The diamond case: Even if I did want a diamond, I simulate that I would feel nervous, alarmed even, if I indicated that I wanted it to bring me one box and I was brought a different box instead.
My brief recapitulation of Yudkowsky’s diamond example (which you can read in full in his CEV document) probably misled you a little bit. I expect that you would find Yudkowsky’s more thorough exposition of “extrapolating volition” somewhat more persuasive. He also warns about the obvious moral hazard involved in mere humans claiming to have extrapolated someone else’s volition out to significant distances – it would be quite proper for you to be alarmed about that!

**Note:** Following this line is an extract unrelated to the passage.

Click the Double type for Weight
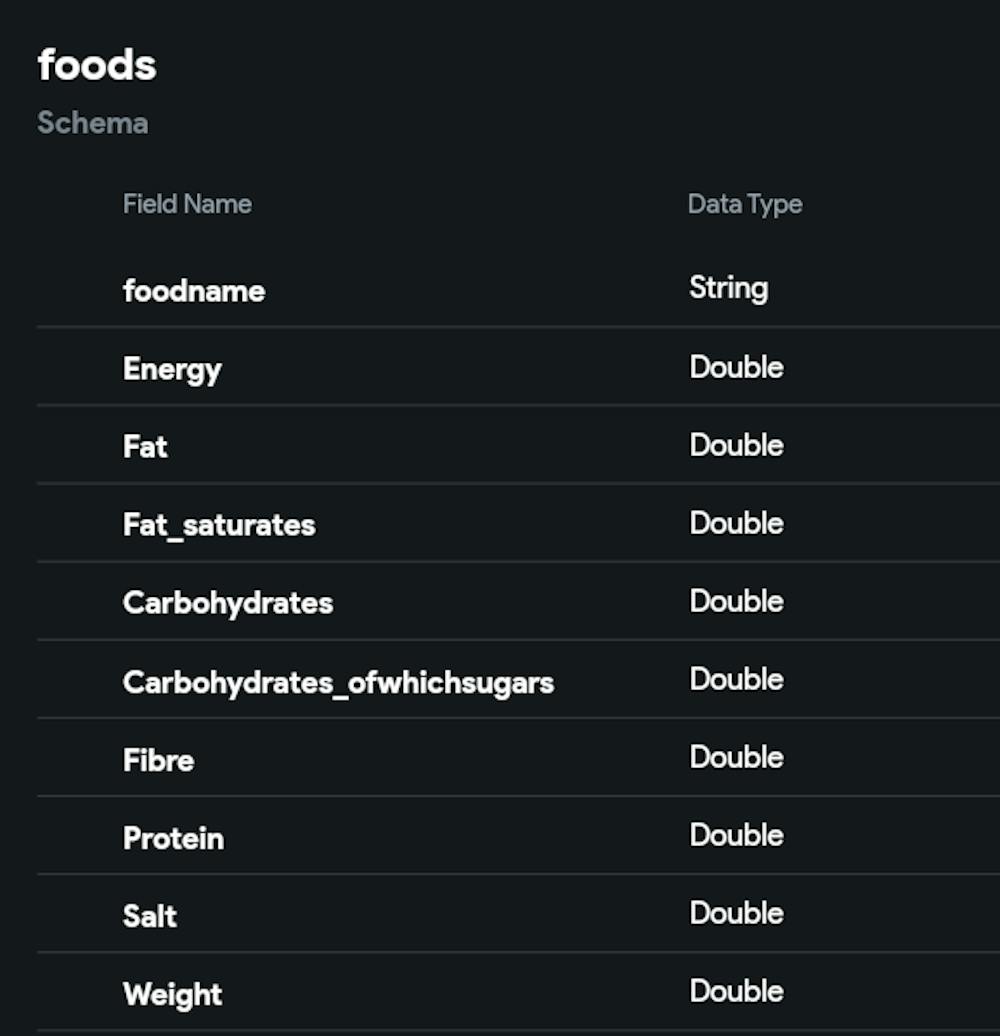The image size is (1000, 1036). [736, 991]
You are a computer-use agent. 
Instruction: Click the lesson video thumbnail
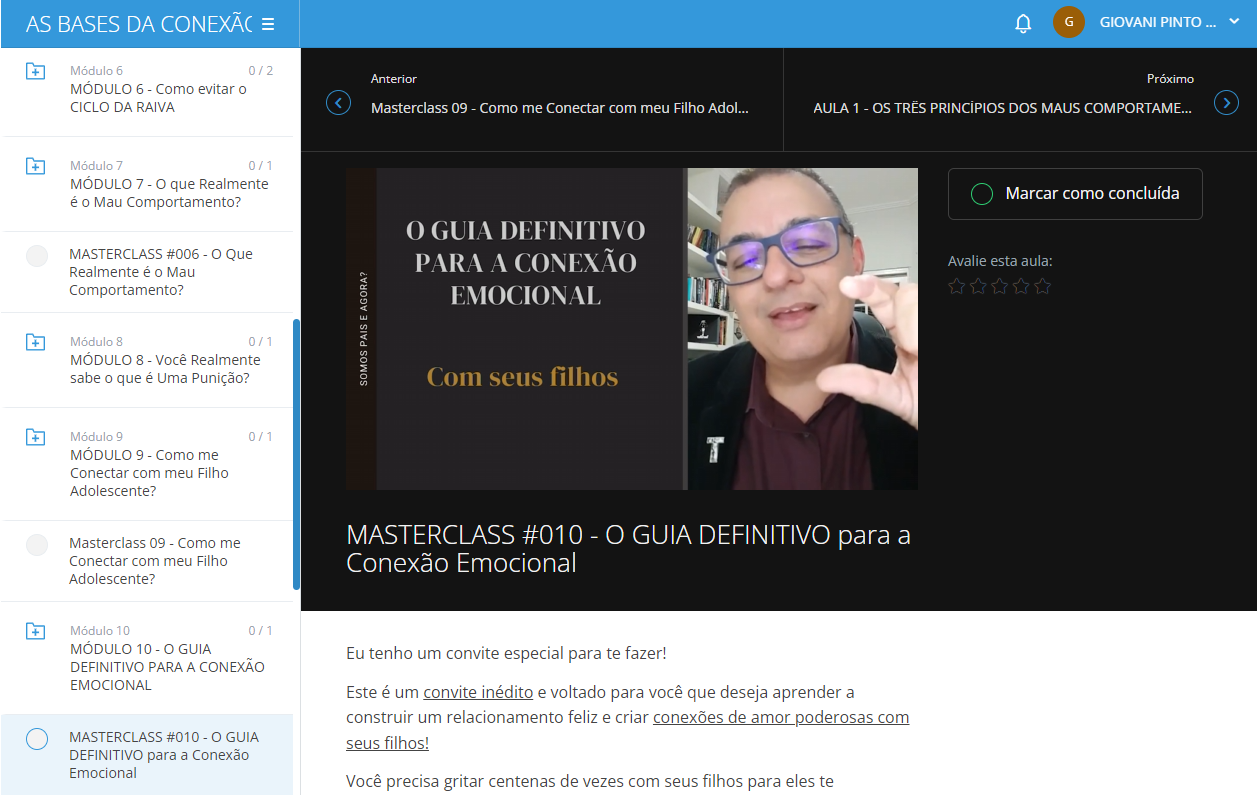pos(632,329)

If creating something that would act according to what one would want if one /were/ more intelligent or more moral or more altruistic, then A) that would only be desirable if one were such a person currently instead of being the current self, or B) that would be a good upgraded-replacement-self to let loose on the universe while oneself ceasing to exist without seeking to have one’s own will be done (other than on that matter of self-replacement).

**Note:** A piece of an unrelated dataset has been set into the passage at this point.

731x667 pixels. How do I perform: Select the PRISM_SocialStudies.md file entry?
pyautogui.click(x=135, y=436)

Taken to the extreme this belief would imply that every time you gain some knowledge, improve your logical abilities or are exposed to new memes, you are changed into a different person. I’m sure you don’t believe that – this is where the concept of “distance” comes into play: extrapolating to short distance (as in the diamond example) allows you to feel that the extrapolated version of yourself is still you, but medium or long distance extrapolation might cause you to see the extrapolated self as alien.
It seems to me that whether a given extrapolation of you is still “you” is just a matter of definition. As such it is orthogonal to the question of the choice of CEV as an AI Friendliness proposal. If we accept that an FAI must take as input multiple human value sets in order for it to be safe – I think that Yudkowsky is very persuasive on this point in the sequences – then there has to be a way of getting useful output from those value sets. Since our existing value computations are inconsistent in themselves, let alone with each other the AI has to perform some kind of transformations to cohere a useful signal from this input – this screens off any question of whether we’d be happy to run with our existing values (although I’d certainly choose the extrapolated volition in any case). “Knowing more”, “thinking faster”, “growing up closer together” and so on seem like the optimal transformations for it to perform. Short-distance extrapolations are unlikely to get the job done, therefore medium or long-distance extrapolations are simply necessary, whatever your opinion on the selfhood question.
Eliezer says: “If our extrapolated volitions say we don’t want our extrapolated volitions manifested, the system replaces itself with something else we want, or vanishes in a puff of smoke.” A possible cause of such an output might be the selfhood concern that you have raised.
Diamond: Ahh. I note that looking at the equivalent diamond section, ‘advise Fred to ask for box B instead’ (hopefully including the explanation of one’s knowledge of the presence of the desired diamond) is a notably potentially-helpful action, compared to the other listed options which can be variably undesirable.
Varying priorities: That I change over time is an accepted aspect of existence. There is uncertainty, granted; on the one hand I don’t want to make decisions that a later self would be unable to reverse and might disapprove of, but on the other hand I am willing to sacrifice the happiness of a hypothetical future self for the happiness of my current self (and different hypothetical future selves)… hm, I should read more before I write more, as otherwise redundancy is likely. (Given that my priorities could shift in various ways, one might argue that I would prefer something to act on what I currently definitely want, rather than on what I might or might not want in the future (yet definitely do not want (/want not to be done) /now/). An issue of possible oppression of the existing for the sake of the non-existant… hm.)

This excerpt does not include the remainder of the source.